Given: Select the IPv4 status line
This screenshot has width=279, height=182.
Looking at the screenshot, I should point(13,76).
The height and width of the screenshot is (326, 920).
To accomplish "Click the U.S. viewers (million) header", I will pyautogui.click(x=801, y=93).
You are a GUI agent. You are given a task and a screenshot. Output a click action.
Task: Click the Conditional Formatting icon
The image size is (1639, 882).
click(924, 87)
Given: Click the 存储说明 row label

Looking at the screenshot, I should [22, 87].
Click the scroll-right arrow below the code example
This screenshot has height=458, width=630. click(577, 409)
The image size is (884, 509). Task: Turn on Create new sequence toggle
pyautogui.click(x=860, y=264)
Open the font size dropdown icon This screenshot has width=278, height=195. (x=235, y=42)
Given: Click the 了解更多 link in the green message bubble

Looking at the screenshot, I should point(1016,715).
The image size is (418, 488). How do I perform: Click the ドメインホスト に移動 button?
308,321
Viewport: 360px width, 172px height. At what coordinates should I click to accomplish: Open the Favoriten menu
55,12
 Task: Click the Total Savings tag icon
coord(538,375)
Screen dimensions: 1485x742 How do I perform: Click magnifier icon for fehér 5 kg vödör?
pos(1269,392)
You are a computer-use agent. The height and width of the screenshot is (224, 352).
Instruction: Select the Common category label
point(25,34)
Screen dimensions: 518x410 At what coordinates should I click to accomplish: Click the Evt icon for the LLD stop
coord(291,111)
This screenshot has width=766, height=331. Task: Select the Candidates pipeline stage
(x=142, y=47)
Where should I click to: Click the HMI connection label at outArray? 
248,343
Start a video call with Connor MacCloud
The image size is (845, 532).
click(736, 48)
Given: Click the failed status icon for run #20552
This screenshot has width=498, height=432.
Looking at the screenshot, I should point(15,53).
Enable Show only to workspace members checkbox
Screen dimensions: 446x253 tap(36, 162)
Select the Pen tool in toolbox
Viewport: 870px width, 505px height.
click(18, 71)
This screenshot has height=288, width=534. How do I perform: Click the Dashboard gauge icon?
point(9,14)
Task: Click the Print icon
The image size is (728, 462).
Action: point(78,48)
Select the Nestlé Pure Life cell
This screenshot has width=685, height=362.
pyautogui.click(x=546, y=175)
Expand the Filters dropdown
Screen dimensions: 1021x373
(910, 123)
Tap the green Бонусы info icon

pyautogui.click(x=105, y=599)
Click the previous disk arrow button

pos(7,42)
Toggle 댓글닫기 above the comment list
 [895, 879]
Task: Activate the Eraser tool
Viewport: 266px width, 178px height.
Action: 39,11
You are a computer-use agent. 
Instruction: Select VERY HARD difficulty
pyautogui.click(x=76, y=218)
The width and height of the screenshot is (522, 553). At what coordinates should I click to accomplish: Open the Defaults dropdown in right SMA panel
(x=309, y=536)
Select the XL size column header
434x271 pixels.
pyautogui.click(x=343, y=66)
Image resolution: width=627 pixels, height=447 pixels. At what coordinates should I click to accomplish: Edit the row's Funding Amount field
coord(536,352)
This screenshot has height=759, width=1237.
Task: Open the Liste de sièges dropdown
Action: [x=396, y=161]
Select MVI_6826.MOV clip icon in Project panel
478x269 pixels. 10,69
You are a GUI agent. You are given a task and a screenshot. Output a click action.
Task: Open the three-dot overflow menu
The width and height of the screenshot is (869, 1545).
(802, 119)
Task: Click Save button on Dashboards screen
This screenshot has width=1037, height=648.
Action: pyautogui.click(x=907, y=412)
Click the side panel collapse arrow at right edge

== == ==

# WHAT THE EXERCISE ASKS
The response has to match the records above word for word.

# ANSWER BELOW
Given: Select the IPv4 status line
This screenshot has width=279, height=182.
Looking at the screenshot, I should point(13,76).
The height and width of the screenshot is (326, 920).
To accomplish "Click the U.S. viewers (million) header", I will pyautogui.click(x=801, y=93).
You are a GUI agent. You are given a task and a screenshot. Output a click action.
Task: Click the Conditional Formatting icon
The image size is (1639, 882).
click(924, 87)
Given: Click the 存储说明 row label

Looking at the screenshot, I should [22, 87].
Click the scroll-right arrow below the code example
This screenshot has height=458, width=630. click(577, 409)
The image size is (884, 509). Task: Turn on Create new sequence toggle
pyautogui.click(x=860, y=264)
Open the font size dropdown icon This screenshot has width=278, height=195. (x=235, y=42)
Given: Click the 了解更多 link in the green message bubble

Looking at the screenshot, I should point(1016,715).
The image size is (418, 488). How do I perform: Click the ドメインホスト に移動 button?
308,321
Viewport: 360px width, 172px height. At what coordinates should I click to accomplish: Open the Favoriten menu
55,12
 Task: Click the Total Savings tag icon
coord(538,375)
Screen dimensions: 1485x742 How do I perform: Click magnifier icon for fehér 5 kg vödör?
pos(1269,392)
You are a computer-use agent. The height and width of the screenshot is (224, 352).
Instruction: Select the Common category label
point(25,34)
Screen dimensions: 518x410 At what coordinates should I click to accomplish: Click the Evt icon for the LLD stop
coord(291,111)
This screenshot has width=766, height=331. Task: Select the Candidates pipeline stage
(x=142, y=47)
Where should I click to: Click the HMI connection label at outArray? 
248,343
Start a video call with Connor MacCloud
The image size is (845, 532).
click(736, 48)
Given: Click the failed status icon for run #20552
This screenshot has width=498, height=432.
Looking at the screenshot, I should point(15,53).
Enable Show only to workspace members checkbox
Screen dimensions: 446x253 tap(36, 162)
Select the Pen tool in toolbox
Viewport: 870px width, 505px height.
click(18, 71)
This screenshot has height=288, width=534. How do I perform: Click the Dashboard gauge icon?
point(9,14)
Task: Click the Print icon
The image size is (728, 462).
Action: point(78,48)
Select the Nestlé Pure Life cell
This screenshot has width=685, height=362.
pyautogui.click(x=546, y=175)
Expand the Filters dropdown
Screen dimensions: 1021x373
(910, 123)
Tap the green Бонусы info icon

pyautogui.click(x=105, y=599)
Click the previous disk arrow button

pos(7,42)
Toggle 댓글닫기 above the comment list
 [895, 879]
Task: Activate the Eraser tool
Viewport: 266px width, 178px height.
Action: 39,11
You are a computer-use agent. 
Instruction: Select VERY HARD difficulty
pyautogui.click(x=76, y=218)
The width and height of the screenshot is (522, 553). At what coordinates should I click to accomplish: Open the Defaults dropdown in right SMA panel
(x=309, y=536)
Select the XL size column header
434x271 pixels.
pyautogui.click(x=343, y=66)
Image resolution: width=627 pixels, height=447 pixels. At what coordinates should I click to accomplish: Edit the row's Funding Amount field
coord(536,352)
This screenshot has height=759, width=1237.
Task: Open the Liste de sièges dropdown
Action: [x=396, y=161]
Select MVI_6826.MOV clip icon in Project panel
478x269 pixels. 10,69
You are a GUI agent. You are given a task and a screenshot. Output a click action.
Task: Open the three-dot overflow menu
The width and height of the screenshot is (869, 1545).
(802, 119)
Task: Click Save button on Dashboards screen
This screenshot has width=1037, height=648.
Action: pyautogui.click(x=907, y=412)
Click the side panel collapse arrow at right edge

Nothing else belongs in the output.